The role of solvent in the stepwise electrochemical oxidation of nickelocene to the nickelocenium dication

The anodic electrochemistry of nickelocene, 1, first probed in ethanolic media by Cotton et al. in 1954, has been examined in 12 different nonaqueous solvents or solvent mixtures using [NBu4][TFAB] (TFAB = [B(C6F5)4]−) as the supporting electrolyte. Two quasi-Nernstian couples were observed for 1/1+ and 1+/12+ with a potential separation (ΔE1/2) that is consistent with a modified Born model for low-donor solvents varying in dielectric constant (ε) from 5.6 (chlorobenzene) to 37.3 (nitromethane).
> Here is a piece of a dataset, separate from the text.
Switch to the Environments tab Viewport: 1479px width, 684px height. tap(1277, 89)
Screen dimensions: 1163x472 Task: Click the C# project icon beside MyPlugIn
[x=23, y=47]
In stronger–donor solvents such as acetonitrile, benzonitrile, and THF, the oxidation of nickelocenium ion to the dication 12+ is coupled to chemical follow-up reactions, reversible in the cases of the nitriles, which are likely to involve solvent coordination to the nickel center. The observed complexity of the anodic behavior shows that much of the previous literature on the second oxidation of nickelocene has given oversimplified conclusions. Variations of up to 600 mV in ΔE1/2 for nickelocene can be achieved by solvent variations when using the weakly-coordinating electrolyte anion [B(C6F5)4]−.